Hello,
I have ovirt-engine version 4.5.6-1.el9, and nodes version 4.5.5.
We have about 200 VMs in the environment. So far, backups were performed using snapshot +
ovirt API + AWX.
The problem started when during backup some machines became unresponsive (it was
impossible to get to the console and it happened randomly), Prellocated disks became
ThinkProvisioning and it was not possible to delete the snapshot.
We decided to skip all scripts and click the snapshot directly in ovirt-engine and then
delete it in order to merge.
In many cases, these tasks ended successfully, and in random situations the process hung
again and the machine became unresponsive.
I thought..... maybe it was a performance problem (network to the array, the array itself,
etc.). So we set up the dev environment on different hardware (different physical servers
and different hardware with ISCSI). I copied one of the sample machines that had problems.
I made a snapshot again and merged it using deleting from the ovirt-engine interface.
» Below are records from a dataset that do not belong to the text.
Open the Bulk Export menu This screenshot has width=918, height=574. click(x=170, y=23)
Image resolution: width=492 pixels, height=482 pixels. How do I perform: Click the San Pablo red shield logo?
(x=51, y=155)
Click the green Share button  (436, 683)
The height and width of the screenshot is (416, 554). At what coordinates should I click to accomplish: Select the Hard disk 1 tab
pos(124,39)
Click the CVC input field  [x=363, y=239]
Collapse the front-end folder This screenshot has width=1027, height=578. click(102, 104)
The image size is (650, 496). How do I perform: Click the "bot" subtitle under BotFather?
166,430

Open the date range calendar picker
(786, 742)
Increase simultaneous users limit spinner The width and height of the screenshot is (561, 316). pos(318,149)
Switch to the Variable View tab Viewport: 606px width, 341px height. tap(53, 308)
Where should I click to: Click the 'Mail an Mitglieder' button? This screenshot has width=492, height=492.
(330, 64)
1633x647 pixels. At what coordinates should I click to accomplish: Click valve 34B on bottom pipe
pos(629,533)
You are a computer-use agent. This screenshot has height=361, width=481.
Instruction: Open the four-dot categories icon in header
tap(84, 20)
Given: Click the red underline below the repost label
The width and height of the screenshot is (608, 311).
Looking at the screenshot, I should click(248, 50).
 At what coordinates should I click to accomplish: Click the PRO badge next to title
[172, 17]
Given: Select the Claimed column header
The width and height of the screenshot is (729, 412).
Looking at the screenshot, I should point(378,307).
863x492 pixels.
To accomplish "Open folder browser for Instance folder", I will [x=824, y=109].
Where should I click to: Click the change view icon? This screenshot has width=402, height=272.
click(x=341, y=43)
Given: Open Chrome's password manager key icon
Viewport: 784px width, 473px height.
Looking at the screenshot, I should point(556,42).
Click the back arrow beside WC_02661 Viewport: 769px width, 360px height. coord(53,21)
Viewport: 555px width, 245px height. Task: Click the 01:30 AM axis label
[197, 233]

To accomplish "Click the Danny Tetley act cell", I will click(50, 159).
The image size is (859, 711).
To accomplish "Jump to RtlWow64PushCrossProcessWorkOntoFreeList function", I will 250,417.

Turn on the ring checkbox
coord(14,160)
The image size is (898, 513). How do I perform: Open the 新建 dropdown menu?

It
worked a few times and I decided to do another test
I made a snapshot of the test VM and logged into it and used a file about 16GB in size and
additionally copied it to another place on the disk and then tried to merge the snapshot
and again the VM became unresponsive and it was impossible to delete the snapshot.
Has anyone encountered such a problem and has a way to solve it?
I am attaching the logs from /var/log/ovirt-engine/engine.log
https://pastebin.pl/view/e6e01717